* _What you are asked to do_
Set down word for word the part of the sludge digestion passage below, starting with "Additionally, a chopper" and going on through "of gas storage.".
Segment Start: Extract provided
Sludge Thickener Tanks

Longer retention times run the greater risk of sludge becoming septic.  The sludge is pumped from the gravity thickener to the anaerobic digester. 

Anaerobic digesters:

Thickened sludge is systematically transferred to the primary digesters. We have two primary digesters and one secondary digester. A two-stage digester scheme is used to allow bacterial action to reduce the solids to a more stable, less toxic form at the end of the process.  The primary digesters have provisions for heating the sludge to maintain a uniform temperature of 95° F.   

Additionally, a chopper pump with strategically placed nozzles keeps the sludge well mixed to insure good bacterial action as well as preventing the formation of scum blankets which could adversely impact the digester operation. The sludge is in the primary digester for approximately 19-25 days. The sludge is then transferred to the secondary digester where the digestion process is completed. A by-product of digestion is the production of methane gas. We produce approximately 10,000 cubic feet per day and use this gas as the primary fuel for two of the raw sewage pumps and the digester complex boiler heating system. During spring, summer and fall months this plant produces enough gas to satisfy much of the facility’s heating requirements. The secondary digester is equipped with a floating cover to provide a maximum amount of gas storage.
Segment End: Extract provided
Segment Start: Given records
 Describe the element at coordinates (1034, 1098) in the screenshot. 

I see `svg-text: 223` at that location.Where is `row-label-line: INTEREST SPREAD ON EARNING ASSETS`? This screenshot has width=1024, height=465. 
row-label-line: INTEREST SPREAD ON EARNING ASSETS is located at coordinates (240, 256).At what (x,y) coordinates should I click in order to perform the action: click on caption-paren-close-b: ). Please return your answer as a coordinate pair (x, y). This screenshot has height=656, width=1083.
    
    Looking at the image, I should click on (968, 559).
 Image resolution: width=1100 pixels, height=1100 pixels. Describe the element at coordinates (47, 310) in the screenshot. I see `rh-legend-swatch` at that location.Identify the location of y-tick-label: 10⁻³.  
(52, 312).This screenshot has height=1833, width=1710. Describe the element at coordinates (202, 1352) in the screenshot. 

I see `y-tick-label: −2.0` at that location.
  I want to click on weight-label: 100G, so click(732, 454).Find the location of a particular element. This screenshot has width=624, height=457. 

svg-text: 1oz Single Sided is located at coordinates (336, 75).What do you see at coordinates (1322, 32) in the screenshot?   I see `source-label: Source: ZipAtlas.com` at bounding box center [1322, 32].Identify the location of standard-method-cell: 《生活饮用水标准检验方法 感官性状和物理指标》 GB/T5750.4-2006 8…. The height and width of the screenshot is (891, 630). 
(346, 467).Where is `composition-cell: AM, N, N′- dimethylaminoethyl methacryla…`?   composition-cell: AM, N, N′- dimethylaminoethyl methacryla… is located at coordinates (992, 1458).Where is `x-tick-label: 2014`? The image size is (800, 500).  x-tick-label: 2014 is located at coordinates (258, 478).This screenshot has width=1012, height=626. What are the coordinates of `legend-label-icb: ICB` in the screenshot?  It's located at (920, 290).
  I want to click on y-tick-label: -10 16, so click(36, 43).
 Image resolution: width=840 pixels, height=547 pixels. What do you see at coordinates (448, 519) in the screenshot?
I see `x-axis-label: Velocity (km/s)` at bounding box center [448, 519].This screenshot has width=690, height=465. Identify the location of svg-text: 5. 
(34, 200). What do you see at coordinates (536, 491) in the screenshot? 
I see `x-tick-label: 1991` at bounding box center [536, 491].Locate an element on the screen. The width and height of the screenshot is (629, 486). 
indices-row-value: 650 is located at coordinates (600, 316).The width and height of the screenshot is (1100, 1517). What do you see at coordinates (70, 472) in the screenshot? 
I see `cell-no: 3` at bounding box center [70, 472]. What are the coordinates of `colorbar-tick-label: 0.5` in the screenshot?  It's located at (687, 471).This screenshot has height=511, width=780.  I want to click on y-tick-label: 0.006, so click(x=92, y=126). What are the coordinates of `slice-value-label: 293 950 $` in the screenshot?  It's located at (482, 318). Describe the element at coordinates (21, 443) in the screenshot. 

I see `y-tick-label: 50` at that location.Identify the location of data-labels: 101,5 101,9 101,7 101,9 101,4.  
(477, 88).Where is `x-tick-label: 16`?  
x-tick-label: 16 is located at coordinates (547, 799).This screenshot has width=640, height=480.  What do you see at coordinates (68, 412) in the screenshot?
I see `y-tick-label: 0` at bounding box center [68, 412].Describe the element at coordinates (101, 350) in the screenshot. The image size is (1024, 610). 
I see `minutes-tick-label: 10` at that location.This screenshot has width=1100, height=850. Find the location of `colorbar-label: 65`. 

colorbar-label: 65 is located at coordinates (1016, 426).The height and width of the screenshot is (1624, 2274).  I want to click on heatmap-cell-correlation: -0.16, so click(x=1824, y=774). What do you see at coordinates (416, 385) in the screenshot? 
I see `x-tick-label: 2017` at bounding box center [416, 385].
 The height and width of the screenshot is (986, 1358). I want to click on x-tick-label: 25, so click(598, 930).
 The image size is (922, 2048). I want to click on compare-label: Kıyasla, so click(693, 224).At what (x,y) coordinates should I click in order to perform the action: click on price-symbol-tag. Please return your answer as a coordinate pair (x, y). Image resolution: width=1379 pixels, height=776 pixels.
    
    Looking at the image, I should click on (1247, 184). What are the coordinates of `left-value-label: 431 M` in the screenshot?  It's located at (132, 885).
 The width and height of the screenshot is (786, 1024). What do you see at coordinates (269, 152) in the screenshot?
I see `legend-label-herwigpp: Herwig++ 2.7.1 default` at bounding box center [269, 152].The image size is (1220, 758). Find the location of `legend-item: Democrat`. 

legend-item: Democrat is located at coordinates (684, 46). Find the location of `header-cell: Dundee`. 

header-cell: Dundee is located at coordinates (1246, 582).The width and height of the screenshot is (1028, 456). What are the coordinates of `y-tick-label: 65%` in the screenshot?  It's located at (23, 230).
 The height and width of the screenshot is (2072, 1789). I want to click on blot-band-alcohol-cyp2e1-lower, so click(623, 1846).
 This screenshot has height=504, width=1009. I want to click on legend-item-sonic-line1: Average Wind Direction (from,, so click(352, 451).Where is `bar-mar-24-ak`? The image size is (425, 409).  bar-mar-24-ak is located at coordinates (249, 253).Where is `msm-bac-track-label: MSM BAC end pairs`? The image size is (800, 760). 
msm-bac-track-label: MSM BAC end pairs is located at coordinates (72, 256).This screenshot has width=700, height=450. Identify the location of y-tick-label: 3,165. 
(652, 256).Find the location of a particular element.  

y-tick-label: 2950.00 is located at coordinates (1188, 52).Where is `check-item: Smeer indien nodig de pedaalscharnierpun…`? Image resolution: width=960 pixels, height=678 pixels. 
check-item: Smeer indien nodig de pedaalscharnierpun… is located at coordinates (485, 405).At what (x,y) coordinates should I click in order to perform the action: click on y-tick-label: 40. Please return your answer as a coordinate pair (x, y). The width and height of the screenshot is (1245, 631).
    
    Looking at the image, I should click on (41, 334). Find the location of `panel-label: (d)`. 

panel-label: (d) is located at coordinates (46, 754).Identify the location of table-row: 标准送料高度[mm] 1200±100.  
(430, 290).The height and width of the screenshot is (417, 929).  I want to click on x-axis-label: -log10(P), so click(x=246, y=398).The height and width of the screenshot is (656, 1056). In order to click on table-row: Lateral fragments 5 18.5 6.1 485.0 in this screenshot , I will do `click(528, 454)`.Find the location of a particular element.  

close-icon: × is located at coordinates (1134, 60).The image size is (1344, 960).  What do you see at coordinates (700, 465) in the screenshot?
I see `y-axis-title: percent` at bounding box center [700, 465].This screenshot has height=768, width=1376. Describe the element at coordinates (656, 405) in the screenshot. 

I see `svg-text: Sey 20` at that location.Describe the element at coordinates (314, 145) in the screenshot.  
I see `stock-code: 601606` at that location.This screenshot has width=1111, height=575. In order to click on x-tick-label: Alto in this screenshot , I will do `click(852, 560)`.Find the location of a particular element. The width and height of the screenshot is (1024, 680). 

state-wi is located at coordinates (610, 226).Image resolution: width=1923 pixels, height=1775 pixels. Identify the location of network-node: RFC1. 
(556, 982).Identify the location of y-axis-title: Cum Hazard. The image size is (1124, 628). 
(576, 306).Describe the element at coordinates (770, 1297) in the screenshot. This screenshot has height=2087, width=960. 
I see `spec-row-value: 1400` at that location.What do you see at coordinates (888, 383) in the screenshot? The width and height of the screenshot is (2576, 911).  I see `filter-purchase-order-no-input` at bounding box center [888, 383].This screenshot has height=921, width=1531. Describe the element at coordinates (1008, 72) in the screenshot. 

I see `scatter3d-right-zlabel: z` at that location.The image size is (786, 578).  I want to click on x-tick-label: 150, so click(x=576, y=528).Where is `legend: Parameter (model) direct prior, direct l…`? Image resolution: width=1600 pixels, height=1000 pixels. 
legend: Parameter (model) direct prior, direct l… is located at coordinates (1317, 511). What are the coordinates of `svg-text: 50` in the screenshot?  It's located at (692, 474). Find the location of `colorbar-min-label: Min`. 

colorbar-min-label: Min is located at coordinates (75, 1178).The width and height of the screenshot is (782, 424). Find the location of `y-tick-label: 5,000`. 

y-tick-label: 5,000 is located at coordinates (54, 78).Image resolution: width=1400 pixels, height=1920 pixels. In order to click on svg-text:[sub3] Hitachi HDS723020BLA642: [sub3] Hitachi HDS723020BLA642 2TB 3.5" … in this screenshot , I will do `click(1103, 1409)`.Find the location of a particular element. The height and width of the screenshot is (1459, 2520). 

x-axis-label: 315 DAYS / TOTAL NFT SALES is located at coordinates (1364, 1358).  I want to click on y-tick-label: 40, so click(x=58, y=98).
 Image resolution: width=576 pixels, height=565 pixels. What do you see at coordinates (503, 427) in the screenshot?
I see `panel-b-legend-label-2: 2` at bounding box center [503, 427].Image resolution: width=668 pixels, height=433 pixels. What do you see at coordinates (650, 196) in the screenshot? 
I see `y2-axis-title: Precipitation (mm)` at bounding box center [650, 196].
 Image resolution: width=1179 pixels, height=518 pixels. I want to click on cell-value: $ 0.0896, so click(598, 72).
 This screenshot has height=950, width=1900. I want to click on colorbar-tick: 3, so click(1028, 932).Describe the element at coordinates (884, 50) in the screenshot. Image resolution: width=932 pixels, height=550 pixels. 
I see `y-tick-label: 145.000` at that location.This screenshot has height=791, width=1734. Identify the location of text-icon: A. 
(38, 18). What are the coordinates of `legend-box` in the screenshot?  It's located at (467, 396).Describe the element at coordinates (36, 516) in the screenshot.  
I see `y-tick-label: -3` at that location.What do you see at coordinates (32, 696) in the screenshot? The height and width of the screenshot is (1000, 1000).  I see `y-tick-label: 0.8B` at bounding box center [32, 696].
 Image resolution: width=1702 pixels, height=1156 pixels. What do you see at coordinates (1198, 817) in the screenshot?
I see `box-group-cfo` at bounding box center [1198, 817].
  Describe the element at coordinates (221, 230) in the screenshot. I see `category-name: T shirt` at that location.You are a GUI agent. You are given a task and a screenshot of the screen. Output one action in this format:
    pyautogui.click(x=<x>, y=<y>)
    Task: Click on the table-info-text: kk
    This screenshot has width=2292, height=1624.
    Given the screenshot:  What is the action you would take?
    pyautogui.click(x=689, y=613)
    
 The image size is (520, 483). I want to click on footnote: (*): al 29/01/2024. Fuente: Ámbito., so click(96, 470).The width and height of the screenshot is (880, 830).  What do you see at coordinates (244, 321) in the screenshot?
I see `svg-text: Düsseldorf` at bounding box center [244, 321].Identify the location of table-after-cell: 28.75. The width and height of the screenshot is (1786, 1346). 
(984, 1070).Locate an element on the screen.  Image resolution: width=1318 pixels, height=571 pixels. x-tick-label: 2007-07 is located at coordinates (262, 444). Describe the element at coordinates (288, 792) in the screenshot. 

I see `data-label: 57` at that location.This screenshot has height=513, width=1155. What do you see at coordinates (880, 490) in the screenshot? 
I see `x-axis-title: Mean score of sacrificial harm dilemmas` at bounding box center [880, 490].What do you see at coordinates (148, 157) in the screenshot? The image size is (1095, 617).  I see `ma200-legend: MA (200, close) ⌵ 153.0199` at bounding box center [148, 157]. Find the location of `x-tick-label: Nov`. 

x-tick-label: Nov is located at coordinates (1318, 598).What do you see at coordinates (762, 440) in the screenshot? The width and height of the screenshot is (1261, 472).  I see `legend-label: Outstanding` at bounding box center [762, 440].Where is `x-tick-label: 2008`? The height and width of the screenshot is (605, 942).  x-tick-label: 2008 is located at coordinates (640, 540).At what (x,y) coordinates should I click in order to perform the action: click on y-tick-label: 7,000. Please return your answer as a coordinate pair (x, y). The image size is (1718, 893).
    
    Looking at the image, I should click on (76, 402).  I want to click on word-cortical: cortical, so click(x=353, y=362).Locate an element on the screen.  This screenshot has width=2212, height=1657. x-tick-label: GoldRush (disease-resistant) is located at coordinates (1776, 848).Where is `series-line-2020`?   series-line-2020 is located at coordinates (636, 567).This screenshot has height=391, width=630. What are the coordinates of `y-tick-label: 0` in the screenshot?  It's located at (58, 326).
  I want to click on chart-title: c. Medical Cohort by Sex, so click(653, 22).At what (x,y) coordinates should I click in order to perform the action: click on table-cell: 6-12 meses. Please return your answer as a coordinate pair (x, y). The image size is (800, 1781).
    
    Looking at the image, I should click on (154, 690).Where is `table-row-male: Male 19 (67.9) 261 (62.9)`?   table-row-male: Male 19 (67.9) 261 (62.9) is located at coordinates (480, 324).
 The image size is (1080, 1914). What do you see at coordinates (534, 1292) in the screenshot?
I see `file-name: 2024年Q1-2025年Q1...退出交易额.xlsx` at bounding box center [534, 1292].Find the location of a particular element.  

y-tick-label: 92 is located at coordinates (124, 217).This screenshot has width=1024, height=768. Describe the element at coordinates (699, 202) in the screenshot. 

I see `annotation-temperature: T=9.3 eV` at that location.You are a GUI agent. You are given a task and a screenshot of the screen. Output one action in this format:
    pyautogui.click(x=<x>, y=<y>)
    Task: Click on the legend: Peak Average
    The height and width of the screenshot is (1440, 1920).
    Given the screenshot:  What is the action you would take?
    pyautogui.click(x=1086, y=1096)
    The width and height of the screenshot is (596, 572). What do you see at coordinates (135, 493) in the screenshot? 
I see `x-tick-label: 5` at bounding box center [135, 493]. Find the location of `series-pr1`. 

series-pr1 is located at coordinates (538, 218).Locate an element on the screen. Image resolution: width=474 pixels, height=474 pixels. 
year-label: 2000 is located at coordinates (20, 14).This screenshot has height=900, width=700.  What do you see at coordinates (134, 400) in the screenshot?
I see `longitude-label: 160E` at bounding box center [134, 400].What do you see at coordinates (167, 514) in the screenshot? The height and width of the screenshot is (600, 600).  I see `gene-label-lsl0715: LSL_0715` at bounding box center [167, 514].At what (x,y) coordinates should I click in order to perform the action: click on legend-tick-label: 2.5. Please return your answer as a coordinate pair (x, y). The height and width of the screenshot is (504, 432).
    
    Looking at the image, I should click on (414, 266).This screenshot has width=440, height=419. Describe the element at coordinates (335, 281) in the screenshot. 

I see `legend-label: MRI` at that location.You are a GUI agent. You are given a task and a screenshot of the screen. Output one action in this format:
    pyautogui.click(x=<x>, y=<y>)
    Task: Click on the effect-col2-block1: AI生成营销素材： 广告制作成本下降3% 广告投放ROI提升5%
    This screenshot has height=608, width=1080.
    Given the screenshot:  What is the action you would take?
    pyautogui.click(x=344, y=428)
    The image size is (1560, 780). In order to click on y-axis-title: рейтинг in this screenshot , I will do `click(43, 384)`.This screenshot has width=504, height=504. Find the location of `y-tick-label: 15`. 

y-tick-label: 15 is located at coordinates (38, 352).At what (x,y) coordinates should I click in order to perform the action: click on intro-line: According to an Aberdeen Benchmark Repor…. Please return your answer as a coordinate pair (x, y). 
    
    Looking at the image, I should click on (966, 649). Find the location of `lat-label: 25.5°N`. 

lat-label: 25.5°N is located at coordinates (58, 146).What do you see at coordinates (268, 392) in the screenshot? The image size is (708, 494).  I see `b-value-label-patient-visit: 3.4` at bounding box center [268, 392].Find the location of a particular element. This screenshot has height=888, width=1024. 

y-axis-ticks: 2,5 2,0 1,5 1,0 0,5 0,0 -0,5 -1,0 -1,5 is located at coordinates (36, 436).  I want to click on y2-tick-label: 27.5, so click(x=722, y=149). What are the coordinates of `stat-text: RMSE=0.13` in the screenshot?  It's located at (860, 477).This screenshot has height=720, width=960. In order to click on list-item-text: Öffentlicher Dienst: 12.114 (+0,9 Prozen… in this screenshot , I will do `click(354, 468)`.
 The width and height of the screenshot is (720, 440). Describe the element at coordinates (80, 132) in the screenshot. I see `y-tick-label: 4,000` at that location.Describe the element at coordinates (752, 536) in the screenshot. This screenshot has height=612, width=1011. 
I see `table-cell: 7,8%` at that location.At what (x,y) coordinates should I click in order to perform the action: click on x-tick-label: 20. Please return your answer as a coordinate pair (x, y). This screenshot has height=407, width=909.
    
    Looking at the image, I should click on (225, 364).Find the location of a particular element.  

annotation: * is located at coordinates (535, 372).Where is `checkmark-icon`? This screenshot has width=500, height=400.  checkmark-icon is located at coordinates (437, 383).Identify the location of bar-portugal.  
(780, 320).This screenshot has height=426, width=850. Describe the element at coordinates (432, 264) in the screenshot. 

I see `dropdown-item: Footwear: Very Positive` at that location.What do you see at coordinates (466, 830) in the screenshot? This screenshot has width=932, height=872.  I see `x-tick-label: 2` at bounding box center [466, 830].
Segment End: Given records
* _Solved problem_
Additionally, a chopper pump with strategically placed nozzles keeps the sludge well mixed to insure good bacterial action as well as preventing the formation of scum blankets which could adversely impact the digester operation. The sludge is in the primary digester for approximately 19-25 days. The sludge is then transferred to the secondary digester where the digestion process is completed. A by-product of digestion is the production of methane gas. We produce approximately 10,000 cubic feet per day and use this gas as the primary fuel for two of the raw sewage pumps and the digester complex boiler heating system. During spring, summer and fall months this plant produces enough gas to satisfy much of the facility’s heating requirements. The secondary digester is equipped with a floating cover to provide a maximum amount of gas storage.